Sunday, November 19, 2006

Possible

© LK Hunsaker

"Because philosophy arises from awe, a philosopher is bound in his way to be a lover of myths and poetic fables. Poets and philosophers are alike in being big with wonder."
Saint Thomas Aquinas



Writing a novel is eerily like raising kids. You can plan and outline and create the "right" settings and know exactly where it's "supposed" to go, and yet, when the story is being written and kids are being raised, they tend to take over and have their own say, very thoroughly screwing up your well-laid plans.

Stories and children are amazing things, though. Even with the same backgrounds and same main characters, they come out strangely unique. Two writers can never come up with the same story even with the same outline. Two children raised the same will not be the same. That inherent life force we have when we are born supercedes all else. We see the same angle in different ways. We interpret the same myths in contrasting lights. Our characters, regardless of what we want them to be, will become what they are born to be.

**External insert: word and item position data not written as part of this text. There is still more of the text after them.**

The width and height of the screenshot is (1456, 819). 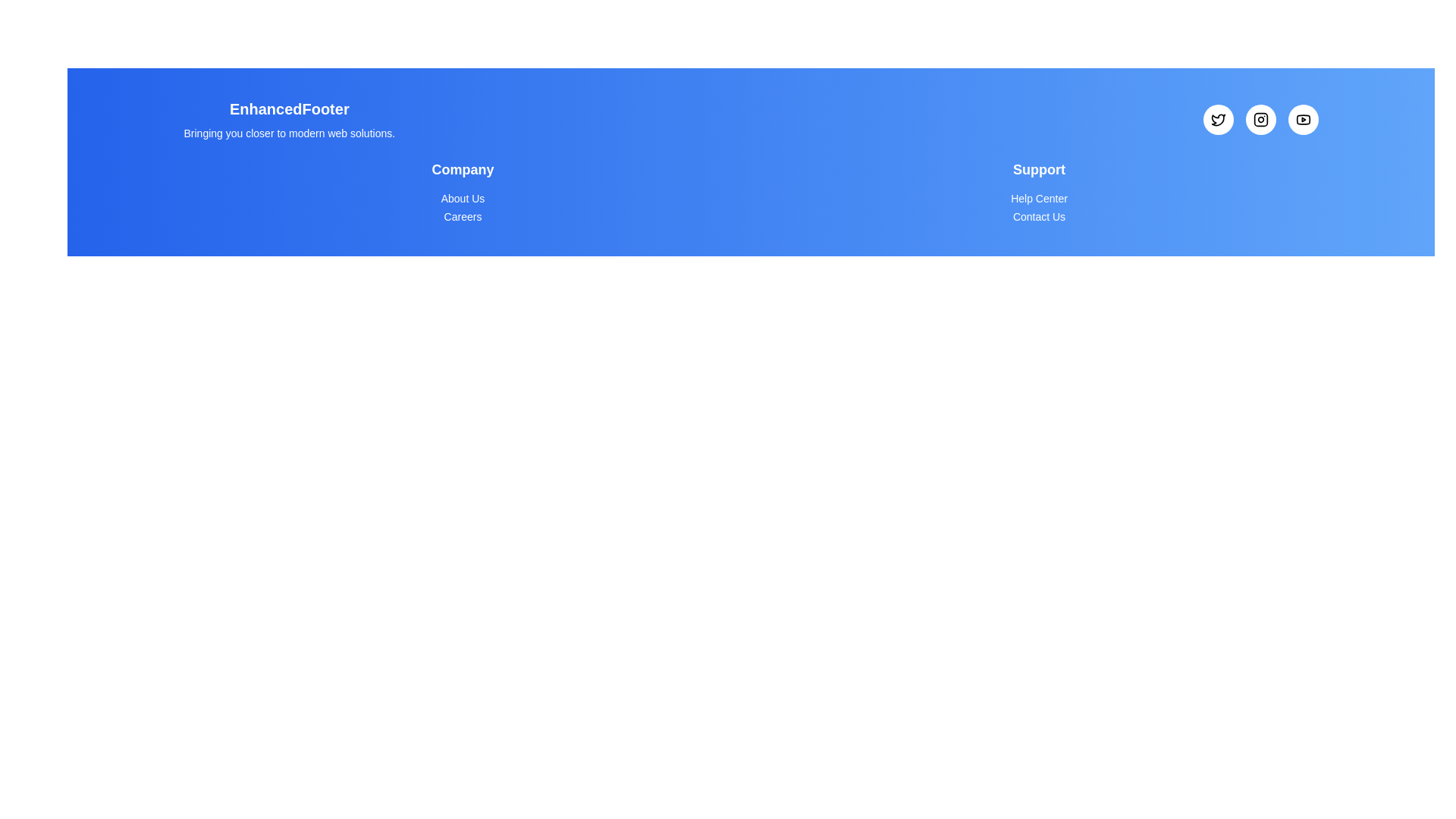 I want to click on the YouTube logo icon, which is the third icon in a horizontal sequence of social media icons located at the top right corner of the footer section, so click(x=1302, y=119).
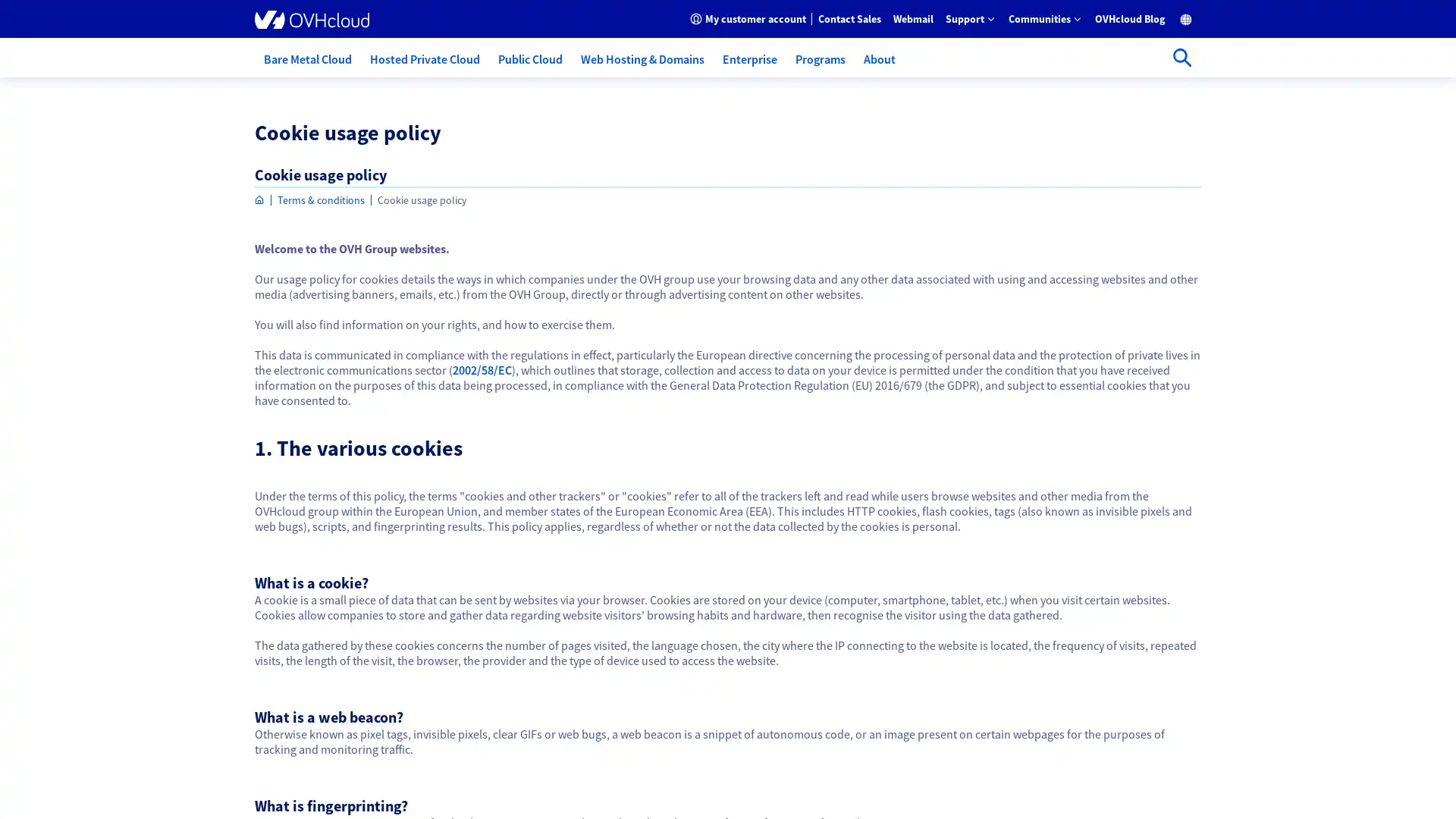 The image size is (1456, 819). What do you see at coordinates (1181, 57) in the screenshot?
I see `Open search bar` at bounding box center [1181, 57].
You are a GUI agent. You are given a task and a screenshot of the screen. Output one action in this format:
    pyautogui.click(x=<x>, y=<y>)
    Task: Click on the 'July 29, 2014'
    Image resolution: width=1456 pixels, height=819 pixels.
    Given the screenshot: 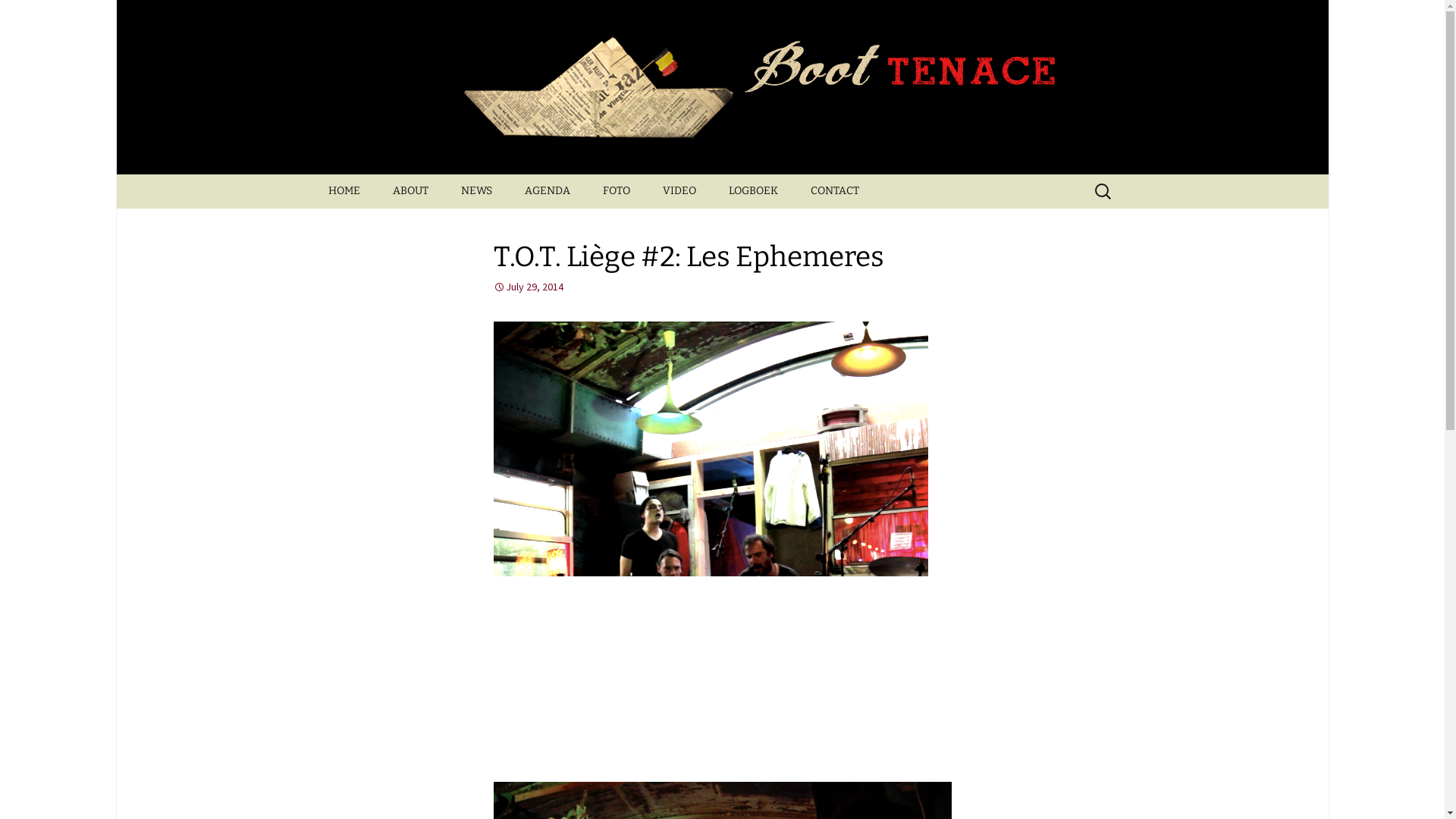 What is the action you would take?
    pyautogui.click(x=528, y=287)
    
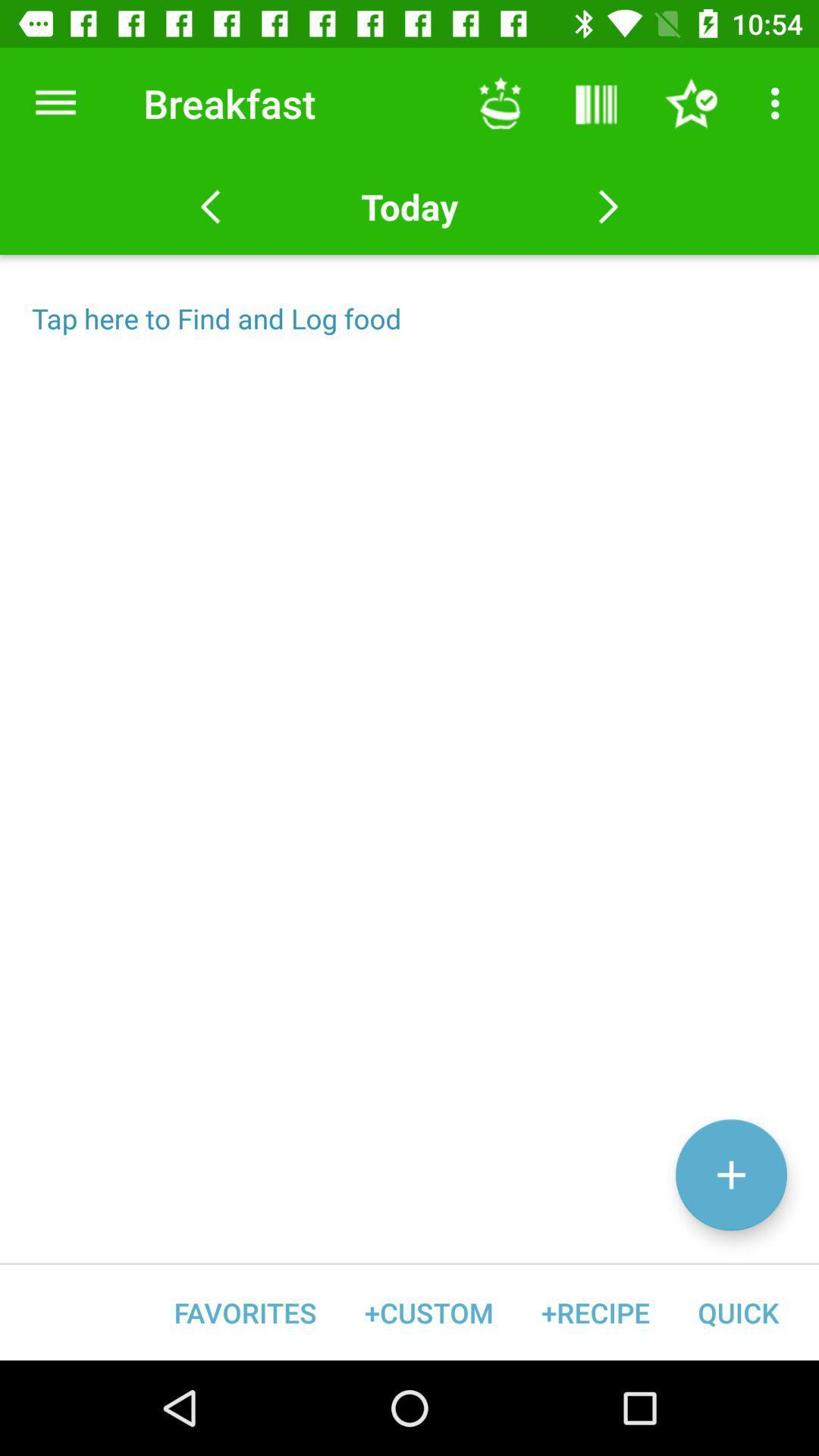 The height and width of the screenshot is (1456, 819). I want to click on item to the left of +recipe icon, so click(428, 1312).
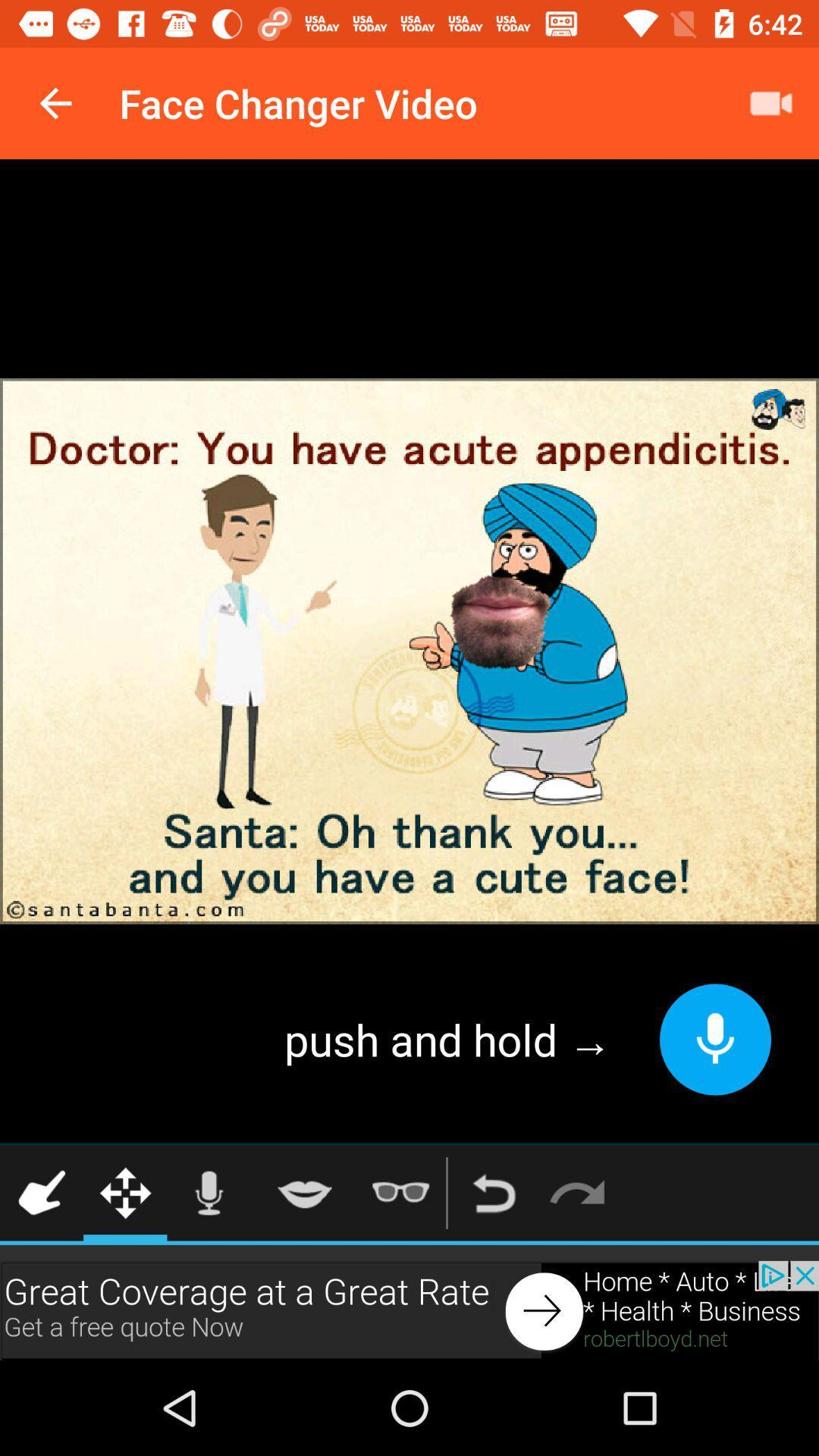 The image size is (819, 1456). What do you see at coordinates (494, 1192) in the screenshot?
I see `the undo icon` at bounding box center [494, 1192].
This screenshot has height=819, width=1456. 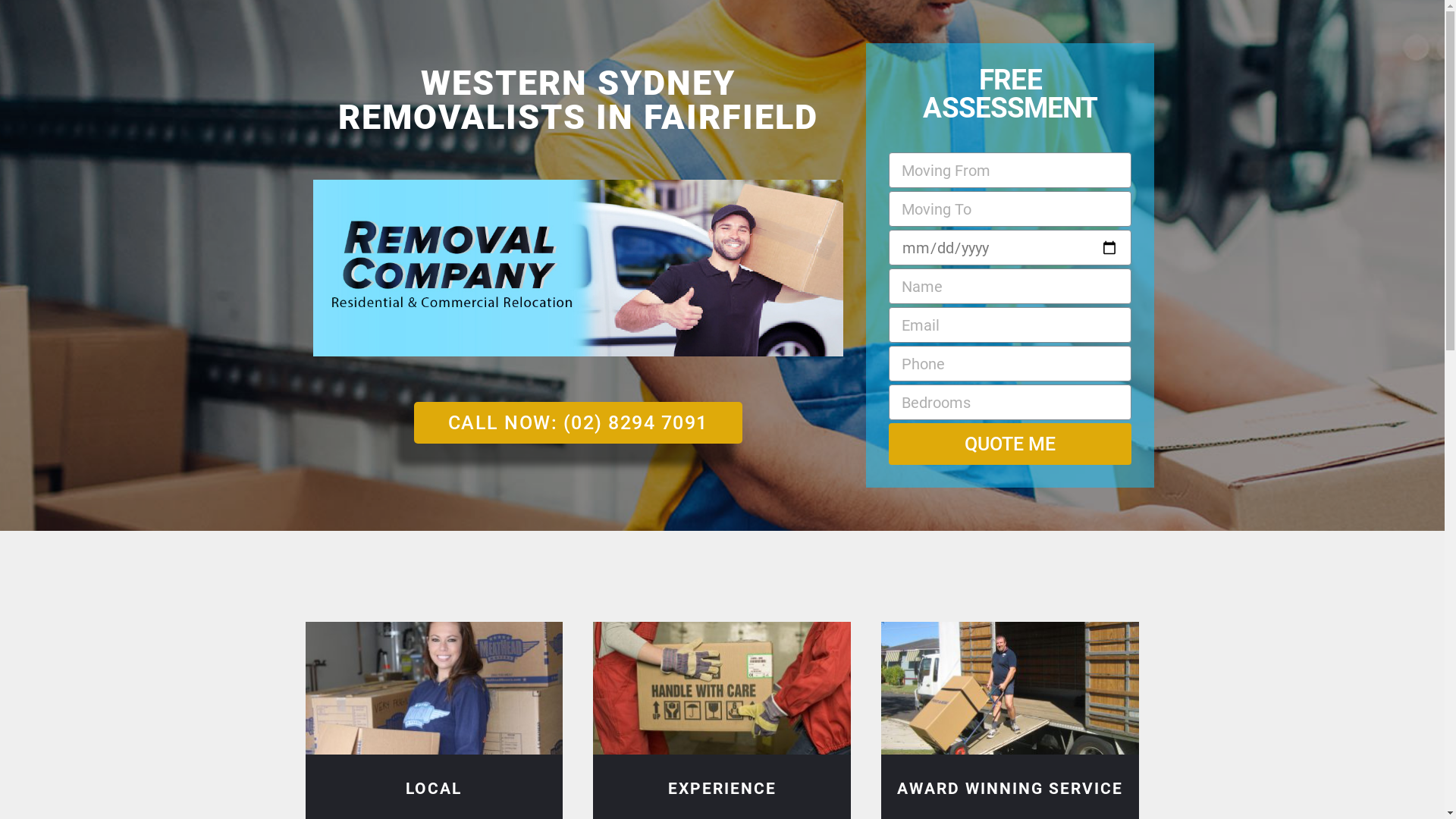 I want to click on 'CALL NOW: (02) 8294 7091', so click(x=577, y=422).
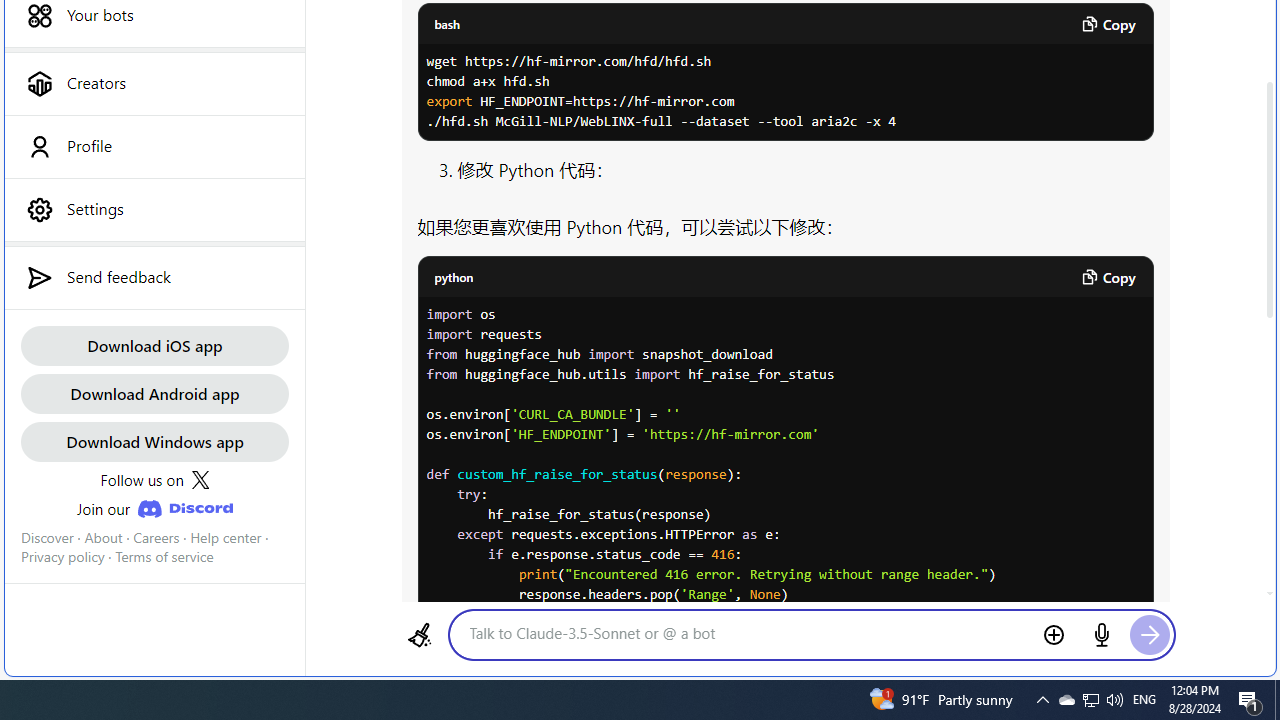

This is the third week of Nanowrimo, that week when revelations we didn't expect pop out at us from nowhere and bring an excitement to the work, a mystery of sorts. We don't know where it comes from and it doesn't matter. Week three makes us realize just why we are undertaking this seemingly insane quest. It turns out it is not so insane after all. There is, as they say, a method in madness. Pushing to get so deeply into a story so quickly forces you to write whatever will come out, not what you want to come. You tell yourself over and over that it doesn't matter if you want it there or not; it adds to your word count. You can take it out again after November.

So much of what is going on in my life right now is reverberating through my story. It will all have to be edited, but in the meantime, it's an incredible therapy. I will save the first draft as it is, in a separate file locked away to outside eyes. It is not meant for sharing, but for letting go. I can be free to write anything I want, letting the thoughts swirl around the paper and realizing it's pushing me closer to my goal. I'm still behind. I should be at 31,673 words by tonight and I am barely past 21,000. It's all well and fine, though. At the beginning of today, I needed over 3,000 words a day to hit 50K. By tonight, with my day's push, I need only 2,600 a day. By Friday, I was thinking I might as well throw in the towel. Now, I see that it's still doable, and if I continue using it as a journal, it's also healthy. *laugh*

I don't consider myself a poet or philosopher, but novelists need to be some of both. They also need to retain that feeling of awe. We have to believe it is all possible.